** EXTRACTED RECORDS follows **
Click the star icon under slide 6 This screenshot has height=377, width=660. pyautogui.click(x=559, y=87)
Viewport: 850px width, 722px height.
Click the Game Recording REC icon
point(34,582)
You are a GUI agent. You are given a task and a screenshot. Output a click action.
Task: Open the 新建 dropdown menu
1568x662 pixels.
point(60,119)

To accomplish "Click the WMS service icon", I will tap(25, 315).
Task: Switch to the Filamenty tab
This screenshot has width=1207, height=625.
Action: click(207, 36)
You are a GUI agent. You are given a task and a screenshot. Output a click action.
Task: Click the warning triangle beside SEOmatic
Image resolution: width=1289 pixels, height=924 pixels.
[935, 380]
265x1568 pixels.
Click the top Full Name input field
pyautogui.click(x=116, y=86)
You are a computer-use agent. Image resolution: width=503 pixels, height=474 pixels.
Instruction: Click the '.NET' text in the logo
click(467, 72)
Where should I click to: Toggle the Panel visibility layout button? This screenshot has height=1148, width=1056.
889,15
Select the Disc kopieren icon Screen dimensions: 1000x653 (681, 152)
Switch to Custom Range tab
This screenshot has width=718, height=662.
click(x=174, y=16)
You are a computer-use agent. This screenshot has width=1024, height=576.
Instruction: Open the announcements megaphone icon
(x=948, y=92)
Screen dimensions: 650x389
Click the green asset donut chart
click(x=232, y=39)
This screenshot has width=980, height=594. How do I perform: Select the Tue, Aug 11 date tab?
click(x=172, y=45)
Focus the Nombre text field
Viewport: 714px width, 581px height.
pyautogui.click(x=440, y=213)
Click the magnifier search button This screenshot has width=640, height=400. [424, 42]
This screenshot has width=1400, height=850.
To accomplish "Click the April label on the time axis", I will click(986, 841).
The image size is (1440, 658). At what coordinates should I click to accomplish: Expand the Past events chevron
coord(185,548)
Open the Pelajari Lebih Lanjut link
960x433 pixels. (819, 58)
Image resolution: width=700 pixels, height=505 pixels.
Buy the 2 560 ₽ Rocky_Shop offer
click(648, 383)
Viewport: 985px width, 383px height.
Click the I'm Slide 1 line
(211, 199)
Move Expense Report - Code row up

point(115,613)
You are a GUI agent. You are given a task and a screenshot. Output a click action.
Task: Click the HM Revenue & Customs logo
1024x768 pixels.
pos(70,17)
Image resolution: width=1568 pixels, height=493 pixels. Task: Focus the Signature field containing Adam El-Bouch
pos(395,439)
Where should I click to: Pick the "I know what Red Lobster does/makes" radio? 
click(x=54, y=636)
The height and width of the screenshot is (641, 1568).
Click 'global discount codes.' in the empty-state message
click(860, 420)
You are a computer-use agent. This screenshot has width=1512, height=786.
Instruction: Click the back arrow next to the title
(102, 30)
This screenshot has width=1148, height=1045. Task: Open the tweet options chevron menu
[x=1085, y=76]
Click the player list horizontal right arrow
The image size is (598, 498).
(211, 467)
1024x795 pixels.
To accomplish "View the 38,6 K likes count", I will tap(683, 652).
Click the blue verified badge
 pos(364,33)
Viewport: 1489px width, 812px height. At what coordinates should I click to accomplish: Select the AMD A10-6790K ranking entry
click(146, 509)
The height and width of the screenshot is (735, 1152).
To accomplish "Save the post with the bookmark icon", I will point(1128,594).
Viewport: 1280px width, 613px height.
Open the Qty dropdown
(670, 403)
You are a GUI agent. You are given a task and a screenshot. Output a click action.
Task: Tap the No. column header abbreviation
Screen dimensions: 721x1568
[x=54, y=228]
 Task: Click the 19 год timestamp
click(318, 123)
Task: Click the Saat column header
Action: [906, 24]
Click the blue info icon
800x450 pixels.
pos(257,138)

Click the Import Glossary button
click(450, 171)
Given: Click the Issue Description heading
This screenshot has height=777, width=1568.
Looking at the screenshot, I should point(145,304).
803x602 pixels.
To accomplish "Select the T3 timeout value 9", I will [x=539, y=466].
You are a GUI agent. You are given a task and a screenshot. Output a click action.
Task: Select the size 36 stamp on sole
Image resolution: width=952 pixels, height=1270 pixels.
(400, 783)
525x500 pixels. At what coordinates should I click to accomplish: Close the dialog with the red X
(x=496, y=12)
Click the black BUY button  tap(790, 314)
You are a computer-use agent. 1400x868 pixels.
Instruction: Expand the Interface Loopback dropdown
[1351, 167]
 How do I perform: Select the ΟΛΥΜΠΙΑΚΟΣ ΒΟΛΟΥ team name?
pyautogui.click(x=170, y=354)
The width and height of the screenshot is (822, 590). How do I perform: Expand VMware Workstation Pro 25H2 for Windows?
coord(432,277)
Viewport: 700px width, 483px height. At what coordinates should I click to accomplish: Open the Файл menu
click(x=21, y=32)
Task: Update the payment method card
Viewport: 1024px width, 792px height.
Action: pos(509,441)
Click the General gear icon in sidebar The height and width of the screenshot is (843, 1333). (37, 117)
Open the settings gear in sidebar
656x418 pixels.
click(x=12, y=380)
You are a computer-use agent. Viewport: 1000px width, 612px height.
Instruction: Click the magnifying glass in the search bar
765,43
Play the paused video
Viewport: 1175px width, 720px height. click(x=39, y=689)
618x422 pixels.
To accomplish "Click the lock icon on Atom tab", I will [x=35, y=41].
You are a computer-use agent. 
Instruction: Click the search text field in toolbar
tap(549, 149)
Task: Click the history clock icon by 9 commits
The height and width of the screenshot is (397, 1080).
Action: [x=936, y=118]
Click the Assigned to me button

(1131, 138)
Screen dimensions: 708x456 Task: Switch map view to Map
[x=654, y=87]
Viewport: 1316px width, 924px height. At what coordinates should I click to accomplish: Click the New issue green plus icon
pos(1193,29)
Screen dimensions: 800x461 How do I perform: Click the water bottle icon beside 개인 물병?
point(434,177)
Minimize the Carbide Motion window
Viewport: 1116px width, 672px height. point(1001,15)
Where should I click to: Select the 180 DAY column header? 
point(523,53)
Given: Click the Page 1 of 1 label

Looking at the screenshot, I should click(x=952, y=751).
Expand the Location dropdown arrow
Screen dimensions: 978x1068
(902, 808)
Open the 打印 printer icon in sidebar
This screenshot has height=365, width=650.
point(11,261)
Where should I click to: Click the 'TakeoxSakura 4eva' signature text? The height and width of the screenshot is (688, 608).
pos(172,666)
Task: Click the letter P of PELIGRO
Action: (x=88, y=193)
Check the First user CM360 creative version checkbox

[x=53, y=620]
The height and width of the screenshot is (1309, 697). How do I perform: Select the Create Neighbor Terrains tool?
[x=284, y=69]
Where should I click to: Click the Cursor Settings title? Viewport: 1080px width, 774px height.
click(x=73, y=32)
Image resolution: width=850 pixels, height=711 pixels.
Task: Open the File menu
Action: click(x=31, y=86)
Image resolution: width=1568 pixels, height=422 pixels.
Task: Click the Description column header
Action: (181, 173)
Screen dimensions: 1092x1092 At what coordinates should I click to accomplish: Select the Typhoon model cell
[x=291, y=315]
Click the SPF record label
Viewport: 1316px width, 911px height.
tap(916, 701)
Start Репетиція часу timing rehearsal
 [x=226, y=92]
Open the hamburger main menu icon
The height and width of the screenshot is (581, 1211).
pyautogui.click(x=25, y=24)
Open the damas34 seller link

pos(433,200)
** End of EXTRACTED RECORDS **
Above are the records; retype every one exactly.

- **FINAL ANSWER**:
Click the star icon under slide 6 This screenshot has height=377, width=660. pyautogui.click(x=559, y=87)
Viewport: 850px width, 722px height.
Click the Game Recording REC icon
point(34,582)
You are a GUI agent. You are given a task and a screenshot. Output a click action.
Task: Open the 新建 dropdown menu
1568x662 pixels.
point(60,119)

To accomplish "Click the WMS service icon", I will tap(25, 315).
Task: Switch to the Filamenty tab
This screenshot has width=1207, height=625.
Action: click(207, 36)
You are a GUI agent. You are given a task and a screenshot. Output a click action.
Task: Click the warning triangle beside SEOmatic
Image resolution: width=1289 pixels, height=924 pixels.
[935, 380]
265x1568 pixels.
Click the top Full Name input field
pyautogui.click(x=116, y=86)
You are a computer-use agent. Image resolution: width=503 pixels, height=474 pixels.
Instruction: Click the '.NET' text in the logo
click(467, 72)
Where should I click to: Toggle the Panel visibility layout button? This screenshot has height=1148, width=1056.
889,15
Select the Disc kopieren icon Screen dimensions: 1000x653 (681, 152)
Switch to Custom Range tab
This screenshot has width=718, height=662.
click(x=174, y=16)
You are a computer-use agent. This screenshot has width=1024, height=576.
Instruction: Open the announcements megaphone icon
(x=948, y=92)
Screen dimensions: 650x389
Click the green asset donut chart
click(x=232, y=39)
This screenshot has width=980, height=594. How do I perform: Select the Tue, Aug 11 date tab?
click(x=172, y=45)
Focus the Nombre text field
Viewport: 714px width, 581px height.
pyautogui.click(x=440, y=213)
Click the magnifier search button This screenshot has width=640, height=400. [424, 42]
This screenshot has width=1400, height=850.
To accomplish "Click the April label on the time axis", I will click(986, 841).
The image size is (1440, 658). At what coordinates should I click to accomplish: Expand the Past events chevron
coord(185,548)
Open the Pelajari Lebih Lanjut link
960x433 pixels. (819, 58)
Image resolution: width=700 pixels, height=505 pixels.
Buy the 2 560 ₽ Rocky_Shop offer
click(648, 383)
Viewport: 985px width, 383px height.
Click the I'm Slide 1 line
(211, 199)
Move Expense Report - Code row up

point(115,613)
You are a GUI agent. You are given a task and a screenshot. Output a click action.
Task: Click the HM Revenue & Customs logo
1024x768 pixels.
pos(70,17)
Image resolution: width=1568 pixels, height=493 pixels. Task: Focus the Signature field containing Adam El-Bouch
pos(395,439)
Where should I click to: Pick the "I know what Red Lobster does/makes" radio? 
click(x=54, y=636)
The height and width of the screenshot is (641, 1568).
Click 'global discount codes.' in the empty-state message
click(860, 420)
You are a computer-use agent. This screenshot has width=1512, height=786.
Instruction: Click the back arrow next to the title
(102, 30)
This screenshot has width=1148, height=1045. Task: Open the tweet options chevron menu
[x=1085, y=76]
Click the player list horizontal right arrow
The image size is (598, 498).
(211, 467)
1024x795 pixels.
To accomplish "View the 38,6 K likes count", I will tap(683, 652).
Click the blue verified badge
 pos(364,33)
Viewport: 1489px width, 812px height. At what coordinates should I click to accomplish: Select the AMD A10-6790K ranking entry
click(146, 509)
The height and width of the screenshot is (735, 1152).
To accomplish "Save the post with the bookmark icon", I will point(1128,594).
Viewport: 1280px width, 613px height.
Open the Qty dropdown
(670, 403)
You are a GUI agent. You are given a task and a screenshot. Output a click action.
Task: Tap the No. column header abbreviation
Screen dimensions: 721x1568
[x=54, y=228]
 Task: Click the 19 год timestamp
click(318, 123)
Task: Click the Saat column header
Action: [906, 24]
Click the blue info icon
800x450 pixels.
pos(257,138)

Click the Import Glossary button
click(450, 171)
Given: Click the Issue Description heading
This screenshot has height=777, width=1568.
Looking at the screenshot, I should point(145,304).
803x602 pixels.
To accomplish "Select the T3 timeout value 9", I will [x=539, y=466].
You are a GUI agent. You are given a task and a screenshot. Output a click action.
Task: Select the size 36 stamp on sole
Image resolution: width=952 pixels, height=1270 pixels.
(400, 783)
525x500 pixels. At what coordinates should I click to accomplish: Close the dialog with the red X
(x=496, y=12)
Click the black BUY button  tap(790, 314)
You are a computer-use agent. 1400x868 pixels.
Instruction: Expand the Interface Loopback dropdown
[1351, 167]
 How do I perform: Select the ΟΛΥΜΠΙΑΚΟΣ ΒΟΛΟΥ team name?
pyautogui.click(x=170, y=354)
The width and height of the screenshot is (822, 590). How do I perform: Expand VMware Workstation Pro 25H2 for Windows?
coord(432,277)
Viewport: 700px width, 483px height. At what coordinates should I click to accomplish: Open the Файл menu
click(x=21, y=32)
Task: Update the payment method card
Viewport: 1024px width, 792px height.
Action: pos(509,441)
Click the General gear icon in sidebar The height and width of the screenshot is (843, 1333). (37, 117)
Open the settings gear in sidebar
656x418 pixels.
click(x=12, y=380)
You are a computer-use agent. Viewport: 1000px width, 612px height.
Instruction: Click the magnifying glass in the search bar
765,43
Play the paused video
Viewport: 1175px width, 720px height. click(x=39, y=689)
618x422 pixels.
To accomplish "Click the lock icon on Atom tab", I will [x=35, y=41].
You are a computer-use agent. 
Instruction: Click the search text field in toolbar
tap(549, 149)
Task: Click the history clock icon by 9 commits
The height and width of the screenshot is (397, 1080).
Action: [x=936, y=118]
Click the Assigned to me button

(1131, 138)
Screen dimensions: 708x456 Task: Switch map view to Map
[x=654, y=87]
Viewport: 1316px width, 924px height. At what coordinates should I click to accomplish: Click the New issue green plus icon
pos(1193,29)
Screen dimensions: 800x461 How do I perform: Click the water bottle icon beside 개인 물병?
point(434,177)
Minimize the Carbide Motion window
Viewport: 1116px width, 672px height. point(1001,15)
Where should I click to: Select the 180 DAY column header? 
point(523,53)
Given: Click the Page 1 of 1 label

Looking at the screenshot, I should click(x=952, y=751).
Expand the Location dropdown arrow
Screen dimensions: 978x1068
(902, 808)
Open the 打印 printer icon in sidebar
This screenshot has height=365, width=650.
point(11,261)
Where should I click to: Click the 'TakeoxSakura 4eva' signature text? The height and width of the screenshot is (688, 608).
pos(172,666)
Task: Click the letter P of PELIGRO
Action: (x=88, y=193)
Check the First user CM360 creative version checkbox

[x=53, y=620]
The height and width of the screenshot is (1309, 697). How do I perform: Select the Create Neighbor Terrains tool?
[x=284, y=69]
Where should I click to: Click the Cursor Settings title? Viewport: 1080px width, 774px height.
click(x=73, y=32)
Image resolution: width=850 pixels, height=711 pixels.
Task: Open the File menu
Action: click(x=31, y=86)
Image resolution: width=1568 pixels, height=422 pixels.
Task: Click the Description column header
Action: (181, 173)
Screen dimensions: 1092x1092 At what coordinates should I click to accomplish: Select the Typhoon model cell
[x=291, y=315]
Click the SPF record label
Viewport: 1316px width, 911px height.
tap(916, 701)
Start Репетиція часу timing rehearsal
 [x=226, y=92]
Open the hamburger main menu icon
The height and width of the screenshot is (581, 1211).
pyautogui.click(x=25, y=24)
Open the damas34 seller link

pos(433,200)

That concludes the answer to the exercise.